Mira’s Last Dance by Lois McMaster Bujold
Note: Contains mild spoilers for the previous PENRIC novellas.
Around 15 years ago, Lois McMaster Bujold published her much-acclaimed WORLD OF THE FIVE GODS series which contained three stand-alone novels: The Curse of Chalion (winner of the Mythopoeic Fantasy Award, nominated for the Hugo, Locus, and World Fantasy Awards), Paladin of Souls (winner of the Hugo, Nebula and Locus Award, nominated for the Mythopoeic Fantasy Award) and The Hallowed Hunt (nominated for the Mythopoeic Fantasy Award).
Two years ago she surprised her fans by issuing the first of a series of connected novellas set in the FIVE GODS world. Penric’s Demon told the story of a young man who stopped to help a dying woman and was accidentally possessed by a demon who calls herself Desdemona. In the subsequent novellas, Penric and the Shaman, Penric’s Fox (published later), and Penric’s Mission, we’ve continued to follow the various adventures of Penric and Desdemona.
Mira’s Last Dance (2017) is a direct sequel to Penric’s Mission and, though the first two Penric novellas could stand alone, this one needs to be read after Penric’s Mission. At the end of that story, Penric and Desdemona were on the run with their new companions, Arisaydia, a blind general who Penric has been healing, and Nikys, the general’s widowed sister and a potential love interest for Penric. The group (I’m not sure whether to call them a trio or a quartet) is trying to sneak across the border so they’ll be out of the reach of the Arisaydia’s powerful enemies.

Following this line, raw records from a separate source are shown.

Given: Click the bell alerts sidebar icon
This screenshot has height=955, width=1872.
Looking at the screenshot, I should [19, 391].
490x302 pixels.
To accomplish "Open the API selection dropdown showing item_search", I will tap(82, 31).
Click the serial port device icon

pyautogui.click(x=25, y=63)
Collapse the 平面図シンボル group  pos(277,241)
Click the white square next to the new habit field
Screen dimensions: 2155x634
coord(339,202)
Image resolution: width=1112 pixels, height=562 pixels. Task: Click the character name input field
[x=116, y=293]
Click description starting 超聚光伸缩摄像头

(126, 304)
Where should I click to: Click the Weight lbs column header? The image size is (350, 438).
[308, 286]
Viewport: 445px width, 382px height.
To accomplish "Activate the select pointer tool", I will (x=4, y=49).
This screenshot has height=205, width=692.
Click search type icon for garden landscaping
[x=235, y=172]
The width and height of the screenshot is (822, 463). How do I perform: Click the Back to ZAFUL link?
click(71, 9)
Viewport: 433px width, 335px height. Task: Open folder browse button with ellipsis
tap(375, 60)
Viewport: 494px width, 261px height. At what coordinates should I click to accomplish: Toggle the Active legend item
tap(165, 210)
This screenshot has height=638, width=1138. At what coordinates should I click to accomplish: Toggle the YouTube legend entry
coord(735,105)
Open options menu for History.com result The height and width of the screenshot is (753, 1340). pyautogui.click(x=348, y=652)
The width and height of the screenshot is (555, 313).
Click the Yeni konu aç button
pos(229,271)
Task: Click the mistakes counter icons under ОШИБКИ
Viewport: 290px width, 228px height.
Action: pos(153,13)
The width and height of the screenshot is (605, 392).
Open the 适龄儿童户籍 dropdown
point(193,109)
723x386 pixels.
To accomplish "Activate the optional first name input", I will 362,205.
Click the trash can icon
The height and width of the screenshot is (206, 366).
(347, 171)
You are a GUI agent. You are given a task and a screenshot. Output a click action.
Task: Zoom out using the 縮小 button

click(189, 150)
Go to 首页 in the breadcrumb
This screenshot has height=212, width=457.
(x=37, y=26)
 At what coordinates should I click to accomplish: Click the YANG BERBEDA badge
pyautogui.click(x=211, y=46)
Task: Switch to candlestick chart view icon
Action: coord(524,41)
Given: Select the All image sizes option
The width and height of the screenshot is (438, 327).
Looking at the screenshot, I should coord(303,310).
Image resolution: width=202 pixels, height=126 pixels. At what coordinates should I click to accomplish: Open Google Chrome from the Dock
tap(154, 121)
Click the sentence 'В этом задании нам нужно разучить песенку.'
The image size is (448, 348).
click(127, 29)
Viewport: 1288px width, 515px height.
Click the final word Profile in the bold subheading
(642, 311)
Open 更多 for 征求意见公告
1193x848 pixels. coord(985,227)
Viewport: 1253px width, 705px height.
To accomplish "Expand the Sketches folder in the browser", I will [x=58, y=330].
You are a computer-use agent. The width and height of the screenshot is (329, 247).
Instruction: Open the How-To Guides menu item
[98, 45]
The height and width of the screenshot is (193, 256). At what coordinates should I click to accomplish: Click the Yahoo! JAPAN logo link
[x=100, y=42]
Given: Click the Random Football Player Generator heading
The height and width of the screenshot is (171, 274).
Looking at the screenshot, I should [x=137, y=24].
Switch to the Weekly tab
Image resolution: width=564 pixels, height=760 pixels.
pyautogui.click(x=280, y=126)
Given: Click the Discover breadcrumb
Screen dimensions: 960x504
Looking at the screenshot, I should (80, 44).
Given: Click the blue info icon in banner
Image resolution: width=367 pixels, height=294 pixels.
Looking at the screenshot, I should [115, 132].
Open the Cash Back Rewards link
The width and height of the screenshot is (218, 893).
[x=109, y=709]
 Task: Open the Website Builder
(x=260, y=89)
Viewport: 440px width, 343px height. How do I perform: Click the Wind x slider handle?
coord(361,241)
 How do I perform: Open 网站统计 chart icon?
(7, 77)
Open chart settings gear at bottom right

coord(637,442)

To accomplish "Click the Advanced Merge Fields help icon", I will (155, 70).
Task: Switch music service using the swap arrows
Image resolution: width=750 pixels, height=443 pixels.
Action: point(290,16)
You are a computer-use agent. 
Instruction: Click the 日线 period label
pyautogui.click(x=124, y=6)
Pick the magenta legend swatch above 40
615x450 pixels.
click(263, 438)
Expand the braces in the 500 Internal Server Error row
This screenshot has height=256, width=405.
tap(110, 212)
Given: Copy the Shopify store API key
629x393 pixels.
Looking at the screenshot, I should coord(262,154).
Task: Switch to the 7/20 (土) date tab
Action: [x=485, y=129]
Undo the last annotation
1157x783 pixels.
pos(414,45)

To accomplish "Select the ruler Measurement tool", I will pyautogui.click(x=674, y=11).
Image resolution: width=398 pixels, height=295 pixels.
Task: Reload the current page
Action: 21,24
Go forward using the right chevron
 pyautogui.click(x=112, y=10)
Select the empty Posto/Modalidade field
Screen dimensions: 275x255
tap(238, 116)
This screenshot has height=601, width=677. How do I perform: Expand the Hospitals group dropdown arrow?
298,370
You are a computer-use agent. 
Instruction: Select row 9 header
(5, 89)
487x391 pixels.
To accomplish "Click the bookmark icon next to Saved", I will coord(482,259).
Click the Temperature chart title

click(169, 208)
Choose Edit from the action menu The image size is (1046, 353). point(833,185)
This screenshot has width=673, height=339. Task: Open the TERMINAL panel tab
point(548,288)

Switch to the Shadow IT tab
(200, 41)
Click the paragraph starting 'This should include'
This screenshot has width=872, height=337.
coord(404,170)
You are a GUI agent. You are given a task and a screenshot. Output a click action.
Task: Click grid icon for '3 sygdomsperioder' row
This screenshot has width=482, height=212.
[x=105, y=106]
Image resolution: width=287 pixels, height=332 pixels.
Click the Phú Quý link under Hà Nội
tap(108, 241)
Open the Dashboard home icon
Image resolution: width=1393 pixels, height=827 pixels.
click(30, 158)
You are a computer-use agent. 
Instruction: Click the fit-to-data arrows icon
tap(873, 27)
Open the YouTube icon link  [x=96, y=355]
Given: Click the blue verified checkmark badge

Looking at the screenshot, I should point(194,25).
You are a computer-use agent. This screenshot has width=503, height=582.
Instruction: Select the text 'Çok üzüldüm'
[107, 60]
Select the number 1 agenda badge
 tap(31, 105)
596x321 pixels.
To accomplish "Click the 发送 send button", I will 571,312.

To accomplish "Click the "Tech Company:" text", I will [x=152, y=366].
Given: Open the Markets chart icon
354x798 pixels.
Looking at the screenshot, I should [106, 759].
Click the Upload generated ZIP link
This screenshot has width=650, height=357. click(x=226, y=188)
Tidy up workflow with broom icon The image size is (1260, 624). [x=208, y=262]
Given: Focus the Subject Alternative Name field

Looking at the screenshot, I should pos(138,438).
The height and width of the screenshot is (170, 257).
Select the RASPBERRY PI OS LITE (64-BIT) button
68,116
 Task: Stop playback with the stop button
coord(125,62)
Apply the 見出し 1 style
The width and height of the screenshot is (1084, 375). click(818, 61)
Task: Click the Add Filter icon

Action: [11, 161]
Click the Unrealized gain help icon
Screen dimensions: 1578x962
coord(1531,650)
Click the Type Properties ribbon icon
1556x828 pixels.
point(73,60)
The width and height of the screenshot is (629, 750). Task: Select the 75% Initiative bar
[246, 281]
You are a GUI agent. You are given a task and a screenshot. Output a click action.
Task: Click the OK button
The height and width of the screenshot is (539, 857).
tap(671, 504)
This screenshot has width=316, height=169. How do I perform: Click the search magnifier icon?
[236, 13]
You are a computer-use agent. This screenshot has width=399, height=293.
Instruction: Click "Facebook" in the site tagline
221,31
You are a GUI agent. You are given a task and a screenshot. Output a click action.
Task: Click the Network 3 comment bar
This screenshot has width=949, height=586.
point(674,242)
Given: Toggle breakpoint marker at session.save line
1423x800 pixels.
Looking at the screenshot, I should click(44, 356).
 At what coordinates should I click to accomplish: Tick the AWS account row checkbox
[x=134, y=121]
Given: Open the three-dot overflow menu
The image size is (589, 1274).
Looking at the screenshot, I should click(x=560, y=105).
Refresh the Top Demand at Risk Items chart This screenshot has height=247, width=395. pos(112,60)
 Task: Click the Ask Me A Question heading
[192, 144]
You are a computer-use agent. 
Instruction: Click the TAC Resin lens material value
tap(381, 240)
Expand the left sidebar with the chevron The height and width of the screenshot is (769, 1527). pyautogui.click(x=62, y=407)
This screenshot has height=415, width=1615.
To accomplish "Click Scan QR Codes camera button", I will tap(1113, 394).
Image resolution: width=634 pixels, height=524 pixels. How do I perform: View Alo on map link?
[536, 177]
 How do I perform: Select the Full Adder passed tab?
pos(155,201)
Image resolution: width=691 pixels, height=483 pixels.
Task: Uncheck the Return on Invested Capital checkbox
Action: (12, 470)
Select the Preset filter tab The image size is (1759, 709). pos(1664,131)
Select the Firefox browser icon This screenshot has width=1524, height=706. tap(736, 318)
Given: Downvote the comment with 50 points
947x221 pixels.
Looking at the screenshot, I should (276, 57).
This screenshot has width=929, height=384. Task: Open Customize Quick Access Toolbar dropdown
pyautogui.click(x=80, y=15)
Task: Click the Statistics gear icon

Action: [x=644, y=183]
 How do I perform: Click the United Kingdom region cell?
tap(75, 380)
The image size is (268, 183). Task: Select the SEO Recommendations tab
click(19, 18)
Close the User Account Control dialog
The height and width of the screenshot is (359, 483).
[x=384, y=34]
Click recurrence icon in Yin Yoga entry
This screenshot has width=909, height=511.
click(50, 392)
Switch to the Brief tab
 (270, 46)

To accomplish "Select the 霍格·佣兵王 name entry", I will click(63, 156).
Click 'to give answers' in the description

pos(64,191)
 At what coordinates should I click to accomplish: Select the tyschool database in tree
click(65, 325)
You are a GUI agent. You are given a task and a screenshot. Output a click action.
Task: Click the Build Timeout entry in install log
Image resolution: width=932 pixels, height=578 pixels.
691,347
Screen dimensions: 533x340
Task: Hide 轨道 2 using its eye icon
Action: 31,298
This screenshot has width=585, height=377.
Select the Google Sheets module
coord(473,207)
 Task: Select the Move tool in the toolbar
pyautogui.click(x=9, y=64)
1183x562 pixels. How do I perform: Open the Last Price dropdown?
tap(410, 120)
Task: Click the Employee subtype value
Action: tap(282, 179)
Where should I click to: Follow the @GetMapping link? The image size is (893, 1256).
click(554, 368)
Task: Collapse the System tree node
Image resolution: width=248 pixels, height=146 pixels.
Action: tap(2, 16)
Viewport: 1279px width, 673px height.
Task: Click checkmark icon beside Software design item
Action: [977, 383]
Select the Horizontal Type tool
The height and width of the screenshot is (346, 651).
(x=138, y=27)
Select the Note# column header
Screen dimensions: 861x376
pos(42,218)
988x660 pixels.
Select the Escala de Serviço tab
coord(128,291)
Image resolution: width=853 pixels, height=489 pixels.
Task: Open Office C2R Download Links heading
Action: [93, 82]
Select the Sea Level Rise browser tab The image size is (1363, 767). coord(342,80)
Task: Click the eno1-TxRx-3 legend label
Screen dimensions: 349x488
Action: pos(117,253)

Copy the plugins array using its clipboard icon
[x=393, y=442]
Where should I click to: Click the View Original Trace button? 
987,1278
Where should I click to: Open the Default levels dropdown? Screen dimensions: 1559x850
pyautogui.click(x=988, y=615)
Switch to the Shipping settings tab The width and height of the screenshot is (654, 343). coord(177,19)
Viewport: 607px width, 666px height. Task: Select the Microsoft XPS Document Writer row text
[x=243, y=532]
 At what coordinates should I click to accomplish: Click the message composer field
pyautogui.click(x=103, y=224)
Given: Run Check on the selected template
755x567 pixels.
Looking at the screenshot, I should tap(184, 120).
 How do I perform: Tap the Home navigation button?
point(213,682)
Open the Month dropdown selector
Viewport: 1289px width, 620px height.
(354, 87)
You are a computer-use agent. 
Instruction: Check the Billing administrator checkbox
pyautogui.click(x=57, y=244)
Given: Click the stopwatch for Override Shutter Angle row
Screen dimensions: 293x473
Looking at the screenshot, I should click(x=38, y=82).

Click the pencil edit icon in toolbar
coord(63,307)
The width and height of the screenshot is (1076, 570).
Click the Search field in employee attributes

When they are in the most danger, they get some help from an unlikely source — Mira, one of Desdemona’s several personalities which she picked up from the women she has possessed over the past couple hundred years. Mira was a courtesan and her particular skills seem especially useful in this situation. However, Mira now inhabits the body of a young man, so she will have to get creative.
Mira’s Last Dance is an amusing story made even more entertaining by Bujold’s distinctive sense of humor and Grover Gardner’s excellent narration of Blackstone Audio’s 3.5 hour-long audio edition.
It’s clear that Penric’s story is not over (let’s hope not!) and we don’t get much sense of closure at the end of Mira’s Last Dance. Some readers may begrudge these short episodes we’re getting from Bujold, but I don’t. She’s 68 years old and has given us so much treasured literature over the last thirty-something years. I think she’s having fun writing these little stories and I’m happy to accept them in whatever form they come in.
But…but…a cliffhanger!
Yeah, a little frustrating but I’m just so happy she’s writing more in this world (and quickly) that I don’t want to complain. :)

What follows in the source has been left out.